Гой еси гоё да-а: Исполать тебе, ловкий мэргэ`н!»
И снова на линию лучник встаёт,
Стрела в баллистический взмыла полёт,
В мишень угодившего славит народ,
Старик дифирамб ритуальный поёт,
Так тихо, так ласково пел он,
Как будто баюкая стрелы,
И ласковей нету на свете ведь целом,
Чем колыбельная стрелам…
Гое да-а, бара боро-о да-а...
Заклинатель вулканов
Над кратером чёрных глубин, вздыхающих клубами дыма,
Наг и спокоен стоит, заклинатель вулканов,
Ничего он себе у вулкана не просит,
Низвергателя лавы и пепла — не кляня, ни стеная…
Высясь над жерлом вековечного пепла,
Витязь бесстрашный бесконечного духа,
Выпятив грудь, просит лишь у вулкана шепнуть ему на ухо —
Винит ли он кого и поэтому не даёт улова?
Долго ли коротко ли ждёт он, что вулкан ему скажет,
Дома его ждут, провинившиеся, с ответом,
— Жадные духи вулкана — акулы мешают рыбачить,
Жертвуй свинью — изрекает великий колдун, толкователь вулканов…
Соловей
Во мраке космоса
Вот я стою,
Волн пред вечностью чёрной
Воплем немым...
Свет неугасимый
Сверкает в самую душу,
Спрашивает меня светозарным вопросом своим:
Сможешь ли так?
То свивая из звуков священные свитки,
То герольдами из средневековья трубя,
Прибаутками балуя у деревенской калитки,
То свершая хоралы и славя, Предвечный, Тебя!

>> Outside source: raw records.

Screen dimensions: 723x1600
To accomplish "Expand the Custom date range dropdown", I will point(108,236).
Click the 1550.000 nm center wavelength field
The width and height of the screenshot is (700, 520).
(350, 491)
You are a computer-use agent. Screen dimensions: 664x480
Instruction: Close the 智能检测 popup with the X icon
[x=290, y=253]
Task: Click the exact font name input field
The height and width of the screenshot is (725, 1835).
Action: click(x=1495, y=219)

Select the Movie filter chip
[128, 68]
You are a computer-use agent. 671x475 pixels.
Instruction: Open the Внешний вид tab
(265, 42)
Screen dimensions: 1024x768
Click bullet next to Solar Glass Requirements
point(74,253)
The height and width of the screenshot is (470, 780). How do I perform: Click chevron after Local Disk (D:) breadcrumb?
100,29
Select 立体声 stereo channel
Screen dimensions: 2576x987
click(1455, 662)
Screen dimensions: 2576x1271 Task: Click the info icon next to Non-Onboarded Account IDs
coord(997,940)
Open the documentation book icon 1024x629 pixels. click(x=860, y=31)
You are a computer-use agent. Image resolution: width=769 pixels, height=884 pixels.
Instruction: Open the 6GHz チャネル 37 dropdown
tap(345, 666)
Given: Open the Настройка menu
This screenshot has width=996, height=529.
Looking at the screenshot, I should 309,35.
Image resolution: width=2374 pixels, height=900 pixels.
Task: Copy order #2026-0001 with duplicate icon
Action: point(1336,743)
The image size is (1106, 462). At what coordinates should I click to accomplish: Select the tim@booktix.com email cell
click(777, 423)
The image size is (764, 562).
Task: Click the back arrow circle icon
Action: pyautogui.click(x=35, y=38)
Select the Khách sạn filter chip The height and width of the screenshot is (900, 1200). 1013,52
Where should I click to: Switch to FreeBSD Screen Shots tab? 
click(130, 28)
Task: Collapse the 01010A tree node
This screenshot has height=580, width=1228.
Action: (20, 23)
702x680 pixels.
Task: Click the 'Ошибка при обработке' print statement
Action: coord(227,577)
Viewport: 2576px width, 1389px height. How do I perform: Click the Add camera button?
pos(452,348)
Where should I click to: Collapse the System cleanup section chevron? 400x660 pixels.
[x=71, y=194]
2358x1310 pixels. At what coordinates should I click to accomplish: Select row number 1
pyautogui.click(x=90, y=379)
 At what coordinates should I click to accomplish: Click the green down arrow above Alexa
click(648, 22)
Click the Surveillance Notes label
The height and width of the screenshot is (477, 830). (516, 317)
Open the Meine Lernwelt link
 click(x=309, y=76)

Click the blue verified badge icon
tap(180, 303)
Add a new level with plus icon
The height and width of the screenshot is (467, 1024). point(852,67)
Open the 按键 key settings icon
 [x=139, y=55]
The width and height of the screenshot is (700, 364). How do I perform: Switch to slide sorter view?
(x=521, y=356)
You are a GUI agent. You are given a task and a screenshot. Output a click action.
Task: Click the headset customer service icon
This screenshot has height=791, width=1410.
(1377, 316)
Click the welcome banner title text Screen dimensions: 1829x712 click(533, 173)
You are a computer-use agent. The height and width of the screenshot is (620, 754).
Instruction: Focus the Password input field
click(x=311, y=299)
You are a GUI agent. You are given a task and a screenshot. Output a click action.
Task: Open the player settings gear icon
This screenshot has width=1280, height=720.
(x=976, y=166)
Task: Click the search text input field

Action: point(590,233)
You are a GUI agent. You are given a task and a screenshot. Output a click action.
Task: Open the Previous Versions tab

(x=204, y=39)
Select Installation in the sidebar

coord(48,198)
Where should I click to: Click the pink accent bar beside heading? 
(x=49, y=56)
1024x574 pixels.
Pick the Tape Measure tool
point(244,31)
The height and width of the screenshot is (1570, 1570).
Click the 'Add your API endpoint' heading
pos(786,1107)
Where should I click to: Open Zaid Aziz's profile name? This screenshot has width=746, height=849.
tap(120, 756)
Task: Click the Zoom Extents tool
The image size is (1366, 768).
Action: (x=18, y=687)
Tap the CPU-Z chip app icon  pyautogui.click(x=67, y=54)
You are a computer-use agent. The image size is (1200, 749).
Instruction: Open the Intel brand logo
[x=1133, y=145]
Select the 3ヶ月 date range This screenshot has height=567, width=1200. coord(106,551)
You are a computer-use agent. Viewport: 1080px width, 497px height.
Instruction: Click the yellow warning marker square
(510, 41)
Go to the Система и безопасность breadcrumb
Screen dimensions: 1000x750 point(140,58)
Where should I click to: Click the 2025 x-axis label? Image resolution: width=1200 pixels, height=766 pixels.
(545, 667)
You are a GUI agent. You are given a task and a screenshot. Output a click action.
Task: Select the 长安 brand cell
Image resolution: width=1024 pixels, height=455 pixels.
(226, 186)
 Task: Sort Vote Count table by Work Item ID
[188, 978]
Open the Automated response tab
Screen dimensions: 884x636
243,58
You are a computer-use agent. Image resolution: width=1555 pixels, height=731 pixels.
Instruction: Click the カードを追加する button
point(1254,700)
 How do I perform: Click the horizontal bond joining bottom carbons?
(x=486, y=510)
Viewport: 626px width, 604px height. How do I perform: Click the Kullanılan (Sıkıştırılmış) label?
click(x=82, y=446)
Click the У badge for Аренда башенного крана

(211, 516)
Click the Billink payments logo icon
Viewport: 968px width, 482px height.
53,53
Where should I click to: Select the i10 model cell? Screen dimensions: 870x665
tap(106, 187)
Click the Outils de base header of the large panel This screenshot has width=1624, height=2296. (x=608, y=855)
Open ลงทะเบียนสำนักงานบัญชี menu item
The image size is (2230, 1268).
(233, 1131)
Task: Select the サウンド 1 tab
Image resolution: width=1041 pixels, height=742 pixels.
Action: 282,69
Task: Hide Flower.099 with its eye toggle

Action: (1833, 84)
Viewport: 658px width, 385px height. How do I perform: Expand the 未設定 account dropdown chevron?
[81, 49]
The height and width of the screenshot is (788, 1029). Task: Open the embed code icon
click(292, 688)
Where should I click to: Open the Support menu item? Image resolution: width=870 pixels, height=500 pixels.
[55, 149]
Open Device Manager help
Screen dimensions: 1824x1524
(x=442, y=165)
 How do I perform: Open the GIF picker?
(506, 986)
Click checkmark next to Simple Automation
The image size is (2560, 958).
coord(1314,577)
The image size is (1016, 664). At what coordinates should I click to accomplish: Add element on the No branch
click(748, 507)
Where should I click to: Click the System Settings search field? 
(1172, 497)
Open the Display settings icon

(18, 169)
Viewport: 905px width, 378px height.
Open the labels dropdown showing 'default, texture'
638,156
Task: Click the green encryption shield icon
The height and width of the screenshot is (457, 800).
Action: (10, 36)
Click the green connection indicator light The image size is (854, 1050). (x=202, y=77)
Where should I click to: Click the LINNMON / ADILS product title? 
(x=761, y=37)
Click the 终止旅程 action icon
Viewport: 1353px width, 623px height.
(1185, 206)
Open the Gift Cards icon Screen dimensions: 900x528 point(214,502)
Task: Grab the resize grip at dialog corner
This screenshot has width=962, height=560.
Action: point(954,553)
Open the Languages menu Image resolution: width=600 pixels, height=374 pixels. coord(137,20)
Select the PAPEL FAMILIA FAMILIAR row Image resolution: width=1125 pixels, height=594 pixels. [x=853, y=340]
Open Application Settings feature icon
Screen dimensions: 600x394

Эти свисты в ночи, сумасшедшие эти рулады,
Эти вечности вслух, эти древние смыслы без слов,
Это снова Орфея, свирепые эти менады,
Разорвав на клочки, расховали по краю миров.
И теперь уже в бездну разверзшимся слухом
В изумлении слышу, Предвечный, Тебя,
Шелест перьев и шорох крылатых скафандров над ухом,
И тектонику плит литосферных под пухом,
Эти трели, галактик спирали клубя…
[2] «Барлалга́» (бурятск.) — «Величание» (древняя ритуальная песнь, восхваляющая чемпионов по стрельбе из лука).
[4] Номады (или кочевники, бедуины) (от греч. nomados — кочующий) условное название народов и этнических групп, которые в течение года или сезона ведут подвижный образ жизни.